# Given records
============================================================

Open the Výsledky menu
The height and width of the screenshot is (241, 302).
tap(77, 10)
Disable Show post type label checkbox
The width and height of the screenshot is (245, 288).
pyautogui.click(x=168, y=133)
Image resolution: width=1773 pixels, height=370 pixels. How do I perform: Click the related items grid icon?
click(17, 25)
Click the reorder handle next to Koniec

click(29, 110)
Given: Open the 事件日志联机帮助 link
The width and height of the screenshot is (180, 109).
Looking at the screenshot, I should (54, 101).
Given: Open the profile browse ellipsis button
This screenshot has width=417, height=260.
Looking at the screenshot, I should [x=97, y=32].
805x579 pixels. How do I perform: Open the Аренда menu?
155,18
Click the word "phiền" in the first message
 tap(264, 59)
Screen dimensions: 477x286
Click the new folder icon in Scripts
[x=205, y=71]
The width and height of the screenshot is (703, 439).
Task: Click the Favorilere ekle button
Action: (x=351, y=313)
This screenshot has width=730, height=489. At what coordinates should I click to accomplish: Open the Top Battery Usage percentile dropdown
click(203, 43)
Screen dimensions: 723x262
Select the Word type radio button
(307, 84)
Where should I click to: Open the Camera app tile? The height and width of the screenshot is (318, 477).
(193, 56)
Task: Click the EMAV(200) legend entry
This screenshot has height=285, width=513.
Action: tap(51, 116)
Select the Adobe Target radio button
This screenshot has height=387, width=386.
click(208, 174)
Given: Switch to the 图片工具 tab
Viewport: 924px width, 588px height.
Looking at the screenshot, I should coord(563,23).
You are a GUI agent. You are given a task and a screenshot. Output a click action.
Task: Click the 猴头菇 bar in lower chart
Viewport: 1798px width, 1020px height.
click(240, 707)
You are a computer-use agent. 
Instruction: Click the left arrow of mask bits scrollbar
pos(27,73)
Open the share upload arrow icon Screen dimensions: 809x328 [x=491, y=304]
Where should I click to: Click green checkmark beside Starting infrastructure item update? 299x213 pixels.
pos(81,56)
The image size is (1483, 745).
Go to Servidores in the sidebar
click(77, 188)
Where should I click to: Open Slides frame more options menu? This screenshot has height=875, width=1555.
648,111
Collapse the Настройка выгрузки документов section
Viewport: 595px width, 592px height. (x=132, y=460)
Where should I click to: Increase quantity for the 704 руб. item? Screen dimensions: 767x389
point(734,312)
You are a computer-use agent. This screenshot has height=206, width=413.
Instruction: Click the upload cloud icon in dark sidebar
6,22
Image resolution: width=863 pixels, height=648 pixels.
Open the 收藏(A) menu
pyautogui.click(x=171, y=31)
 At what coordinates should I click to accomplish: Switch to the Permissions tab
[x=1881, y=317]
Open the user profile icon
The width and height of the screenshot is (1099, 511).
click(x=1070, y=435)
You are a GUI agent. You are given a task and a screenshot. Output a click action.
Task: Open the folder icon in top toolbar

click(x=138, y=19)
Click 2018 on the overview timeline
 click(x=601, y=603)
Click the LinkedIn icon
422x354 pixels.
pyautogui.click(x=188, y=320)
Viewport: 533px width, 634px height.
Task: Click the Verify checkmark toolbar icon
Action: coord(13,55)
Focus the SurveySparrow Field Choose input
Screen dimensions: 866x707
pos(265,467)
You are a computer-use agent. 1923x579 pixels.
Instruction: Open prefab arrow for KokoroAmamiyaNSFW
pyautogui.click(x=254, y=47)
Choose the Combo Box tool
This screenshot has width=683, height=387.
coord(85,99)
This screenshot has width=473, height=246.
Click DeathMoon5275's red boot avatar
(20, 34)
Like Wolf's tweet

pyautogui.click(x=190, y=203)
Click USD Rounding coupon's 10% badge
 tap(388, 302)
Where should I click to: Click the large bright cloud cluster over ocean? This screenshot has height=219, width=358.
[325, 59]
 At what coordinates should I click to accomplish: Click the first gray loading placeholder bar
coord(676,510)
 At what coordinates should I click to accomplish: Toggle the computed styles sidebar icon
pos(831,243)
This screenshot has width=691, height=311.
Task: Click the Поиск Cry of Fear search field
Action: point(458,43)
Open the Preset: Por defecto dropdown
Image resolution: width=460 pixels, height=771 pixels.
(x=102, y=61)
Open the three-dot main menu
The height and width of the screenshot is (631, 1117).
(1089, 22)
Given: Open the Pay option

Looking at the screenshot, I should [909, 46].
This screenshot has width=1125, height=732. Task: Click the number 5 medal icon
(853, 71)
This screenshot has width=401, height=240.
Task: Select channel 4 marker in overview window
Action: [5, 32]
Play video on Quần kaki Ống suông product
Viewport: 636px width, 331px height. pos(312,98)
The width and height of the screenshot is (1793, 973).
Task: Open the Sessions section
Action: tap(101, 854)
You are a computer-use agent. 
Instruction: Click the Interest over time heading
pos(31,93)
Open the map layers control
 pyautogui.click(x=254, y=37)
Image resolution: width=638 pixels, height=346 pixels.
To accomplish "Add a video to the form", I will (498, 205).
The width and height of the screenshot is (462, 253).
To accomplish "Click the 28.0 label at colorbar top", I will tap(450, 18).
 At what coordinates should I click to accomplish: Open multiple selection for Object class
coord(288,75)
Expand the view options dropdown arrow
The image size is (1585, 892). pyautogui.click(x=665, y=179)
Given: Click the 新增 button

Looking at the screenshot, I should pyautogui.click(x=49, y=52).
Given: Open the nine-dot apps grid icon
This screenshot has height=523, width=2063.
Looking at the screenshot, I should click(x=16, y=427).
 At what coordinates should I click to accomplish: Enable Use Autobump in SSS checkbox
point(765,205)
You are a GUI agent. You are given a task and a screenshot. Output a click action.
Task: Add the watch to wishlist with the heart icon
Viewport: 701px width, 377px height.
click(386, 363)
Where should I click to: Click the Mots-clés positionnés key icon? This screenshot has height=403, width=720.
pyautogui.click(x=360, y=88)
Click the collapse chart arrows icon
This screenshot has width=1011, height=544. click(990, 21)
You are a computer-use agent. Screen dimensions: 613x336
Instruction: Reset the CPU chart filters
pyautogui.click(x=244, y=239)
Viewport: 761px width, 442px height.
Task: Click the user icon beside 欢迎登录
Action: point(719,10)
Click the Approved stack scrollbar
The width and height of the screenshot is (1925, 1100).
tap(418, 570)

============================================================

# Set task
Reproduce the records verbatim, beginning at the line that contains "Expand the view options dropdown arrow" and continuing through the last line of the records.

# The output
Expand the view options dropdown arrow
The image size is (1585, 892). pyautogui.click(x=665, y=179)
Given: Click the 新增 button

Looking at the screenshot, I should pyautogui.click(x=49, y=52).
Given: Open the nine-dot apps grid icon
This screenshot has height=523, width=2063.
Looking at the screenshot, I should click(x=16, y=427).
 At what coordinates should I click to accomplish: Enable Use Autobump in SSS checkbox
point(765,205)
You are a GUI agent. You are given a task and a screenshot. Output a click action.
Task: Add the watch to wishlist with the heart icon
Viewport: 701px width, 377px height.
click(386, 363)
Where should I click to: Click the Mots-clés positionnés key icon? This screenshot has height=403, width=720.
pyautogui.click(x=360, y=88)
Click the collapse chart arrows icon
This screenshot has width=1011, height=544. click(990, 21)
You are a computer-use agent. Screen dimensions: 613x336
Instruction: Reset the CPU chart filters
pyautogui.click(x=244, y=239)
Viewport: 761px width, 442px height.
Task: Click the user icon beside 欢迎登录
Action: point(719,10)
Click the Approved stack scrollbar
The width and height of the screenshot is (1925, 1100).
tap(418, 570)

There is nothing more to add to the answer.